However, how coregulation of genomically dispersed CBGs is achieved to confer this tempo-spatial specificity of capsaicinoid production remains unknown. One would expect there should be common regulatory elements for CBGs. To validate this hypothesis, we extracted the placenta-associated OCRs identified by ATAC-seq and 2 kb upstream sequences of CBGs to perform sequence motif enrichment analysis, yielding a total of 38 enriched motifs (p < 0.01). Overlapping enriched motifs obtained from two enrichment analyses revealed five transcription factor binding motifs (TFBS), namely, MYB, G-box, Box-4, ABRE and MYC, which were present in all seven CBGs, including CS, ACL, KasI, PAL, CCoAOMT and BCAT (Fig. 4g). These significantly enriched TFBS within common OCRs were likely recognized by certain TFs, such as MYB31, which coregulated these CBGs in specific tissues36. In nonpungent C. annuum cultivars, the OCRs of CS-2 were lost due to a 2.4 kb deletion, resulting in a lack of capsaicinoids in these accessions (Fig. 4f). In brief, multiomic data analysis illustrated a likely epigenetic mechanism for the tissue-specific coregulation of capsaicinoid biosynthesis genes in chili pepper.
Discussion
The two T2T gap-free Capsicum genome assemblies generated in this study represent key milestones in plant genome research. First, almost ten years after the publication of the first pepper genome2, we mapped the complete genome sequence of C. annuum, which is the largest complete genome sequence reported thus far. The genomics of chili peppers has entered the era of complete T2T genomes, following the footsteps of humans and model plants such as Arabidopsis, rice and maize. Second, to investigate the mechanisms of pungency evolution, we assembled a T2T gapless genome for a nonpungent wild pepper C. rhomboideum. Through phylogenomics involving five Capsicum (four pungent, one nonpungent) and ten non-Capsicum (all nonpungent) genomes, we traced the evolutionary history of capsaicinoid biosynthesis pathways among closely related Solanaceae plants by estimating the times at which pungency emerged, the tandem duplications of key genes occurred, and the functional biosynthesis pathway developed in the evolutionary tree (Fig. 5). However, due to the lack of sufficient high-quality Capsicum genomes, in addition to the two assembled in this study, answering some key interesting evolutionary questions is difficult. For example, how did pungent C. baccatum have one functional duplicate of CS genes, whereas nonpungent C. rhombiodeum managed to retain all four copies? Is it possible that functional CS genes and cis-regulatory elements were already present in Solanaceae plants but were later lost in nonpungent species? Alternatively, the five cultivated Capsicum species could gain functional CS genes or cis-regulatory elements, probably through natural mutations or TE transpositions during domestication. The Capsicum genus has more than 40 species with diverse genetic backgrounds and traits38, but reference genomes are available for only four species thus far. With more genomes of Capsicum spp. with diverse capsaicin profiles available in the future, it will be possible to better infer when and how the emergence and loss of the pathway occurred.

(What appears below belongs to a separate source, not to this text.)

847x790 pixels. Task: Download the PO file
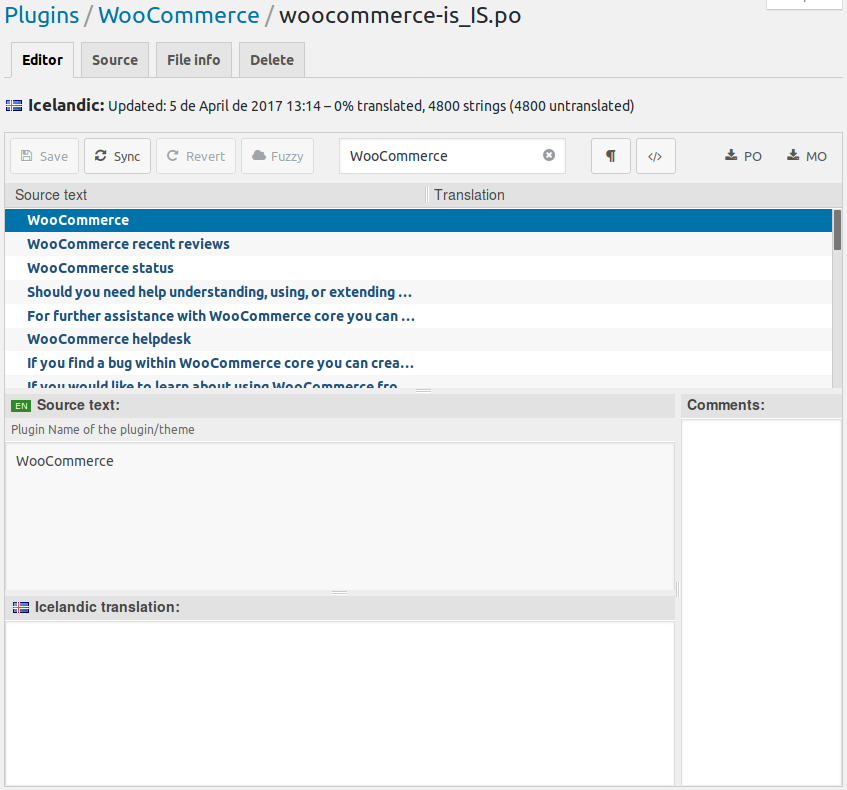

Many plant secondary metabolites accumulate in multiple tissues and organs, but tissue-specific production of natural product molecules is not uncommon, with examples such as morphine in opium poppy capsules39 and capsaicin in chili pepper fruits. The expression of biosynthetic genes in specific tissues is required for specificity, the regulatory mechanisms of which remain elusive. Typically, metabolic gene clusters can facilitate the coregulation of biosynthetic genes, as observed for morphine (poppy)39 and thalianol (Arabidopsis)40. However, the genes involved in the biosynthesis of many plant metabolites, such as capsaicin and colchicine (lily)41, are generally not clustered and dispersed. Overall, the spatial-temporal regulatory mechanisms of biosynthetic genes are poorly understood. Through comparative ATAC-seq and RNA-seq analysis of fruit and leaf tissues, we determined the fruit-specific open chromatin regions with several key biosynthetic genes and regulators encoding conserved TF binding sites (Fig. 5). This concerted gene regulation likely enabled efficient production of biosynthetic enzymes at specific times and in specific tissues. Determining how these genes evolved such common cis-regulatory elements will require further investigation.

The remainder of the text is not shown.